In defense acquisition, “the times, they are a-changin’.” For decades, Congress and the Pentagon developed an acquisition bureaucracy geared toward eliminating risk at the expense of everything else. Regulations and check-the-box procedures accumulated like barnacles on a ship, suffocating innovation and failing to develop weapons on time or at acceptable cost. Except for a few outliers, the department’s existing major weapons programs have largely stabilized their cost and delivery schedule.

Now, lawmakers and Pentagon officials are focused on transitioning the acquisition system from a peacetime organization centered around risk aversion to a system that operates at “the speed of relevance,” as former Secretary of Defense Jim Mattis put it.

From fiscal 2016-2019, Congress drove this change by passing more than 300 acquisition reform provisions, including a fundamental reorganization of the Pentagon’s acquisition bureaucracy, a bevy of new flexible funding authorities, and greater consideration for commercial best practices across software development and basic business operations.

Unfortunately, the Department of Defense has yet to effectively wield all the new tools Congress gave it.

This week, House Armed Services Committee Ranking member Rep. Mac Thornberry, R-Texas, has fired the first legislative shot to address this failure. On the surface, the bill looks like a list of punishments handed out to the Pentagon for sluggishness in implementing the reforms of the past four years. However, the Pentagon should view Rep. Thornberry’s Continuing Acquisition Reform legislation as an olive branch.

The bill aims to build an acquisition system built on mutual trust, which will develop better weapons at lower cost and in time to make a difference for U.S. war fighters. Rep. Thornberry is telling the Pentagon: “Help me help you! Help me help you!

Many of the structural flaws in the acquisition system trace back to mistrust between Congress and the Pentagon. The department fails to provide Congress with sufficient information, and Congress responds with micromanagement and one-size-fits-all regulations, which in turn drives cost increases and delays that prompt Congress to engage in even more micromanagement. It’s a vicious cycle, and Thornberry’s bill is an attempt to break that cycle.

Rather than saddling the acquisition system with new regulations, reporting requirements and complexity, Thornberry’s bill simply pushes the Pentagon to use the tools it already possesses. It asks the Department of Defense to follow through on its end of the bargain. In exchange for congressional support of increased acquisition flexibility and commercial best practices across Pentagon processes, lawmakers need more frequent communication for the department, with more relevant and honest information.

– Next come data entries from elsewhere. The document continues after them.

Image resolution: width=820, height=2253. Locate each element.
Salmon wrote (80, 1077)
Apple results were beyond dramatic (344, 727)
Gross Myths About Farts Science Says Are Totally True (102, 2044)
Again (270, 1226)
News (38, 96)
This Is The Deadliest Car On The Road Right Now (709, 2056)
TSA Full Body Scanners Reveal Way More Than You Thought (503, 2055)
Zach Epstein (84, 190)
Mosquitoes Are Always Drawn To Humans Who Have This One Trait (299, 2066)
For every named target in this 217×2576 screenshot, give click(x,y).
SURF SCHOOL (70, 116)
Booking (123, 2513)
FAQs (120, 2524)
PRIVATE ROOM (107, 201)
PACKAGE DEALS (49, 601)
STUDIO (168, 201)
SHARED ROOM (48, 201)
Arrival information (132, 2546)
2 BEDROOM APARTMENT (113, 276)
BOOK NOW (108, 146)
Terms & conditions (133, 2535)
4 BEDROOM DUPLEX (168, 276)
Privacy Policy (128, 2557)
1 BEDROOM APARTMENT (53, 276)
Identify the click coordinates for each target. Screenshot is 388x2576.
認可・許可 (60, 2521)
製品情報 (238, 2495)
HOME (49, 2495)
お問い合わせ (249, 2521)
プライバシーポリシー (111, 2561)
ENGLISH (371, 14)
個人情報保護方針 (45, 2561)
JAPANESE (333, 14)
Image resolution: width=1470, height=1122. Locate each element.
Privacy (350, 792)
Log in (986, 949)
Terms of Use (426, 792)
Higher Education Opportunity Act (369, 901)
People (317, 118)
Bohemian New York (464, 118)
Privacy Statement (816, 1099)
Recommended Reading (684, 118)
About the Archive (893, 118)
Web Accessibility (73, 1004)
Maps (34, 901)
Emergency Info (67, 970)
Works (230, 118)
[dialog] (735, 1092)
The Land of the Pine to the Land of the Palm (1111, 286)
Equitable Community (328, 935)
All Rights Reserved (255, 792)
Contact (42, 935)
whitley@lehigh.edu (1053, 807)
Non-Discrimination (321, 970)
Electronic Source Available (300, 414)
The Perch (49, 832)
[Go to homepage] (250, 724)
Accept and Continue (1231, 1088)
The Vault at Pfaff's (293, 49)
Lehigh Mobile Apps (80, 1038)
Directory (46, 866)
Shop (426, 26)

In response to the snail’s pace of implementation by the bureaucracy, Rep. Thornberry’s bill provides Pentagon leadership with a significant array of sticks to incentivize change. Until the Pentagon provides more information to Congress, the legislation restricts all funding for the various offices responsible for implementing five flagship reforms: rapid acquisition pathways (Section 804 authority), modular open systems architecture usage, intellectual property policies, defense business systems and back-office support efficiencies.

The Pentagon has moved slowly, in part because the bureaucracy remains fundamentally risk-averse; it is difficult to change a culture that has been reinforced for so many years. For instance, Army acquisition executive Bruce Jette quipped that his intellectual property policy felt like it had been “reviewed 10,000 times.” The department’s inability to quickly modernize its business IT systems remains at the heart of its audit woes, and its proclaimed internal “savings” remain magical numbers without documentation or validation, despite congressional interest in trimming back-office personnel.

Most significantly, the Pentagon has yet to finish writing policy guidance regarding the rapid acquisition pathway for new weapons development, which effectively sidestepping the onerous regulations of the traditional acquisition system. Congress created this new pathway in the FY16 defense policy bill (Section 804), but the Department of Defense only began to work on the new guidance in late 2018, with actual writing starting in February 2019.

Lack of policy guidance creates uncertainty in the acquisition workforce, which so far has been reluctant to use this tool. The Air Force wields Section 804 most aggressively, accounting for 24 of the 35 programs under the authority. Yet, its lack of communication to Congress about its Section 804 weapons programs threatens to engender a backlash from lawmakers that will neutralize the tool’s future utility. Although not explicitly addressed in the Continuing Acquisition Reform bill, the Pentagon acquisition teams should worry that a similar backlash could plague expanded usage of the other transaction authority, a highly flexible contracting tool, if insufficient reporting continues.

The Continuing Acquisition Reform bill provides a credible signal from Congress that senior defense leadership should move aggressively in using existing authority to change how the department does business. It’s a small step toward an acquisition system built on mutual understanding and trust that can actually support the need to move fast and fail often.